Please get yourself free before you are too broken to go. This is not a family, it's a prison. You arent braking anything up to leave, you are braking out you and your child into freedom from tyranny, manipulation and cruelty.

Icloud54 · 29/01/2021 21:46

I don't think this has anything to do with the pandemic as you stated it started 2.5 years ago.
It does sound like abuse unfortunately and a massive give away is you walking on egg shells.
Sounds like he is gas lighting you aswel which basically makes you feel like your loosing your mind and questioning your own actions.

Icloud54 · 29/01/2021 21:47

Also just go add, counselling in never recommended for people in abusive relationships that's probably why it's not working so I would stop this straight away and start counselling on your own.

Luciferthecat666 · 29/01/2021 21:49

@lapaverde It sounds like he's gaslighting you and that is abuse. I don't think it's the pandemic causing his behaviour its the pandemic that has made you see his behaviour as it's clearly escalating. You say you're very scared of him and that's a red flag right there. When you moved OP was it somewhere near to family or friends or further away from them? If I were you OP I'd seek some advice contact Women's Aid www.womensaid.org.uk/ they can advice and give you support but if you're scared of him OP that's not somewhere you want to live especially with your baby you both deserve to live somewhere you both feel safe and secure and not walking around on egg shells in case your husband loses his temper again. I don't mean to scare you OP but if his behaviour is escalating don't stick around to find out just how far he'll go.

Dragongirl10 · 29/01/2021 21:54

yep that is abuse.
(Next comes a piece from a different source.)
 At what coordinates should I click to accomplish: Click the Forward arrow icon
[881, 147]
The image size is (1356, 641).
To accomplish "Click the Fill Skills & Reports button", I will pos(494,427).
Put it like this does he make you feel safe and loved?

Thought not...please make your plans to leave quietly, don't let him know until you are safely away.

Good luck op.

FFSAllTheGoodOnesArereadyTaken · 29/01/2021 21:59

Everyone is annoyed and upset and fed up with the pandemic.

In a healthy relationship you tell your partner how you're feeling and they support you, they don't take it out on you.

Yes this is abusive -
It started in pregnancy
You are scared of him
You walk on eggshells wondering what mood he is going to be in
He gaslights you til it somehow becomes your 'fault' and you end up apologising
He has a temper
He makes cruel comments

Me and my husband have arguments, we've never once said anything cruel or to hurt the other person. We can have a disagreement or be annoyed without saying something to deliberately hurt the other.
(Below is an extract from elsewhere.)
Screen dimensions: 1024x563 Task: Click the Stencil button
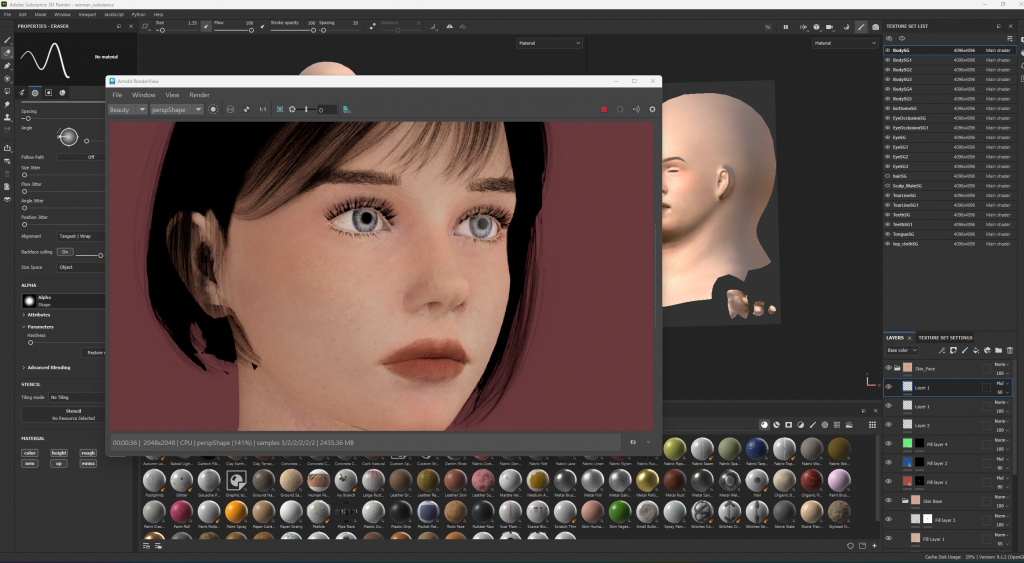coord(72,410)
You have also had an abusive upbringing which makes it much more likely that you have an abusive relationship.

Most people with a relationship with one or two of these factors would be questioning it, he is ticking 19/20 boxes other than physically hurting you.

Please leave

Santaiscovidfree · 29/01/2021 22:03

Would you want your adult dd to be living your current life?
When I found out my adult dd was in a miserable relationship I was devastated.. She left him and is much happier...
Wish for more for both of you op...
You both deserve so much more.

RandomMess · 29/01/2021 22:18

Sounds like it started when you were pregnant. This is a common trigger for abuse to start because you are seen as being "trapped".